Begin
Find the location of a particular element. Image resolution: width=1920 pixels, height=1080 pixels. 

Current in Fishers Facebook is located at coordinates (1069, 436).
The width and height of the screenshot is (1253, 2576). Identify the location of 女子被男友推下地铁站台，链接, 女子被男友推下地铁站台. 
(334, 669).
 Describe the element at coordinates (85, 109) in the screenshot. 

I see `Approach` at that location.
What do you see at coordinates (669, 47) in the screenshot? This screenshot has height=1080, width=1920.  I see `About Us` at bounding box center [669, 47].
End
TASK DIRECTIONS: Copy word for word the entries from the line containing "The width and" through the last line of the entries, both included.

SOLUTION TO THIS PROBLEM:
The width and height of the screenshot is (1253, 2576). Identify the location of 女子被男友推下地铁站台，链接, 女子被男友推下地铁站台. 
(334, 669).
 Describe the element at coordinates (85, 109) in the screenshot. 

I see `Approach` at that location.
What do you see at coordinates (669, 47) in the screenshot? This screenshot has height=1080, width=1920.  I see `About Us` at bounding box center [669, 47].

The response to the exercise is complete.